§ DIRECTION:
In the essay on unplugging below, edit the stretch from "Stories of retreat" through "friends or work." so that "vacations" becomes "holidays", and write out that stretch.

§ TEXT TO READ:
——

Last night my wife and I were talking to our nineteen-year-old
about the old days, i.e. the days before
she was born. When we lived in South
Georgia, we would occasionally take trips to the Gulf coast, to a Florida state
park on St. George Island. We always went
in the off season, and rarely saw anyone else there. We were poor, and it was free.
We would soak up the winter sun, read, talk, relax,
nap. We left the world behind us. In the late 1980s, no one had cell phones, and
so we could really unplug.
My daughter had a few questions: Did you tell anyone where you were
going? (Sometimes yes, sometimes
no.) What if someone needed you? How could they reach you?
The short answer is that they couldn’t. There was no way to reach us by phone. The park welcome center was unmanned and
locked, except for the restrooms. We never
interacted with the few parties who also came to the park. We were unreachable, unless someone sent the
sheriff to find us. And that never
happened. Our high-tech answering
machine on our home phone served as our connection with any news we might need.
I checked the machine first thing when we returned home. The blinks of the light told me how many
messages were awaiting my attention. A
non-blinking light soothed my soul, because I knew that we had not missed
anything.
Stories of retreat and inaccessibility sound like fairy
tales to my children. How did we get
along? It almost defies imagination. In those days, people took vacations and had
no contact with family, friends or work.
It was part of life: detaching
and getting away, recharging, relaxing. How
quaint.
Today unplugging feels like holding your breath under water. You can only do it for so long or you will
drown. We reenter the state of
connectedness when our flights arrive, when the movie is over, when we drive
back down the mountain to the land of cellular towers. Yet our ancestors actually lived in a normal
state of disconnection. They connected only
when they went to their (physical) mailboxes, when they read their newspapers,
when they turned on the one hour of local and national television news.

——

(Source data)
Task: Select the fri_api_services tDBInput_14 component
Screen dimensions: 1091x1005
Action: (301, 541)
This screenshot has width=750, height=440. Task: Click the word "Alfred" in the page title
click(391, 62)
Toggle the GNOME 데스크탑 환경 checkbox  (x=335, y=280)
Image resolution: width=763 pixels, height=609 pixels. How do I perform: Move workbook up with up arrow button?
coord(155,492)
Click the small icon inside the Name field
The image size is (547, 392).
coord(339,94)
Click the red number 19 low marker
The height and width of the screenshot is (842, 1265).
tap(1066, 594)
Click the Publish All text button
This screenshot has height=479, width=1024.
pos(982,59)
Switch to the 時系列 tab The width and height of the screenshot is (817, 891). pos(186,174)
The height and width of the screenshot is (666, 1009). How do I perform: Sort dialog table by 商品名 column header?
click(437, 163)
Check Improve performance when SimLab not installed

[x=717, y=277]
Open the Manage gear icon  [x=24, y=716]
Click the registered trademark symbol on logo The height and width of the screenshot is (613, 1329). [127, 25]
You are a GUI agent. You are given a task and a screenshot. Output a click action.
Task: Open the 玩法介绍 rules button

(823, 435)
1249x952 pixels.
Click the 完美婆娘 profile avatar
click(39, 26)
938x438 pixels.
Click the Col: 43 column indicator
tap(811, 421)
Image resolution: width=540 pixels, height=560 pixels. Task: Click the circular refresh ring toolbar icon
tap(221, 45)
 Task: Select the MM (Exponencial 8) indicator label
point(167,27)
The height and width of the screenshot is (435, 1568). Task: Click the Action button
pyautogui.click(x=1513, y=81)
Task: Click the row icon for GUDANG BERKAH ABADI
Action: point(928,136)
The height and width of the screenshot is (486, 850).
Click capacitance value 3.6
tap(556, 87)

——

§ ANSWER TO THIS TASK:
Stories of retreat and inaccessibility sound like fairy
tales to my children. How did we get
along? It almost defies imagination. In those days, people took holidays and had
no contact with family, friends or work.